A definição das penas foi realizada, ontem, após um novo embate entre Barbosa e Lewandowski, que terminou de maneira crítica, com o revisor se retirando do plenário em protesto - uma atitude absolutamente extrema para os padrões do STF. Lewandowski não concordou com a alteração na sistemática de votação pela qual Barbosa optou por começar a sessão pelos réus condenados do núcleo político, e não pelos do núcleo financeiro, como estava previsto, sem qualquer aviso prévio aos colegas. "Segundo eu entendi, a votação seria inicialmente pelo núcleo bancário", reclamou o revisor, logo no início da sessão, alegando que veio de uma banca de mestrado e estava surpreendido. "Não interessa de onde vossa excelência veio", respondeu Barbosa. "Vossa excelência está surpreendendo a Corte a cada momento.
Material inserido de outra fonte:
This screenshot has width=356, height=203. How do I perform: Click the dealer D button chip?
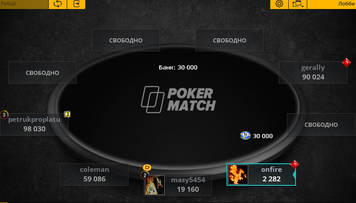(147, 167)
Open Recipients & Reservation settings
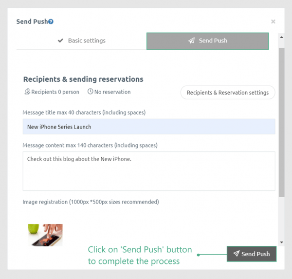 pos(228,93)
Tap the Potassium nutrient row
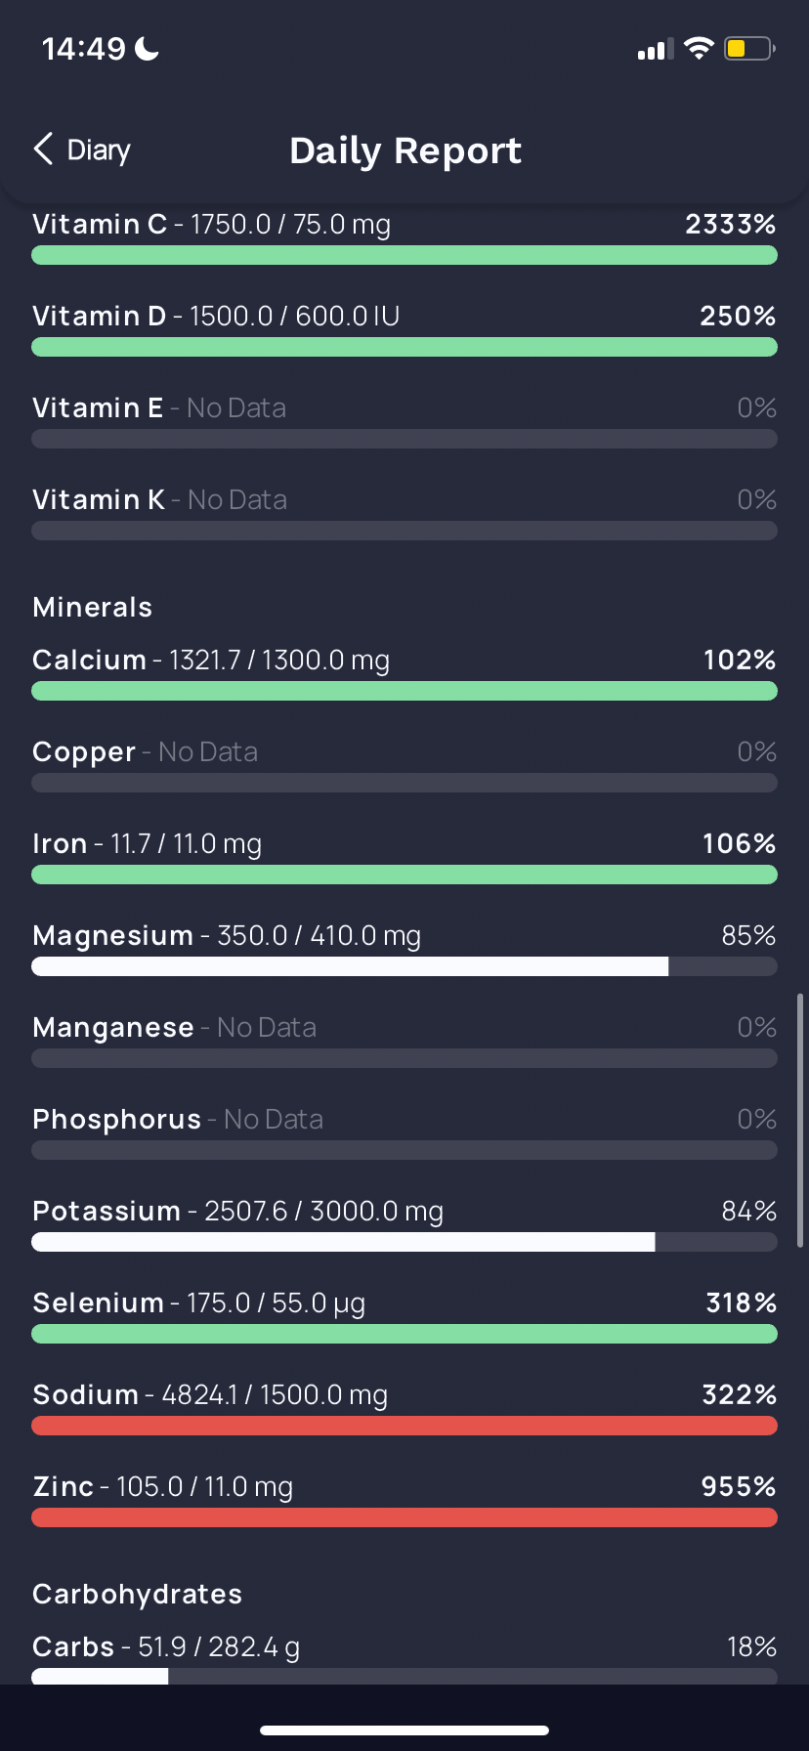 405,1223
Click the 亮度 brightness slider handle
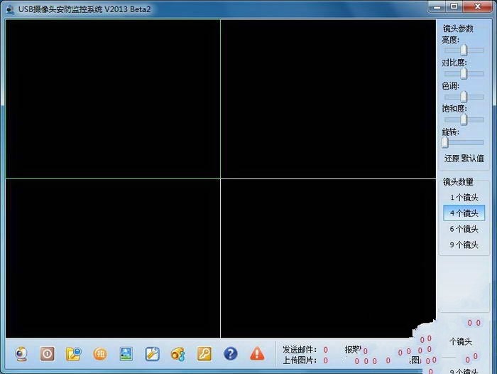 point(464,50)
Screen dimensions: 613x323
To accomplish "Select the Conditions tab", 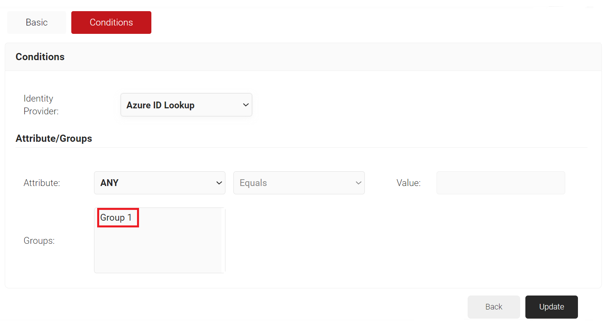I will point(111,22).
A imprensa anunciou que seria o núcleo bancário", insistiu Lewandowski. "A surpresa é a lentidão ao proferir os votos. É esse joguinho", retrucou o relator.

Irritado, Lewandowski abandonou o plenário e não participou da primeira parte da sessão do STF. Ele retornou somente depois de uma conversa com o presidente do STF, ministro Carlos Ayres Britto, no intervalo da sessão. "Eu tenho que me cumprimentar pelo retorno do ministro Lewandowski, que reassume o papel de revisor", afirmou Britto. "As pessoas eventualmente estranham que, por vezes, as nossas discussões se tornem mais acaloradas e a temperatura psicológica sobe, mas isso, para mim, é sinal de vitalidade. Isso comprova que aqui não há nada combinado, que as sessões transcorrem num clima de naturalidade, de coragem", completou o presidente.

"Quero agradecer as palavras sempre ponderadas e agregadoras e as recebo como um desagravo pessoal que vossa excelência fez em nome da Corte", respondeu Lewandowski.

Uma das hipóteses de Barbosa ter alterado a sistemática de votação é a proximidade da aposentadoria de Britto. O presidente deixa o STF no próximo dia 18 e fará a sua última sessão na quarta-feira. Com a inversão, ele teve tempo de participar das discussões sobre as penas dos réus do núcleo político. "Essa impressão é falsa", disse Britto. "Se o relator tivesse começado pelo núcleo financeiro, julgaríamos, hoje (ontem), no mínimo, o financeiro, e na quarta-feira, o núcleo político", completou. Para Britto, "é natural que o STF faça ajustes". Já as discussões, como a ocorrida entre o relator e o revisor, não são boas. "Não é o desejável. Mas esse processo não é usual. Já ouviram falar de um processo com 40 réus e mais de 600 testemunhas?"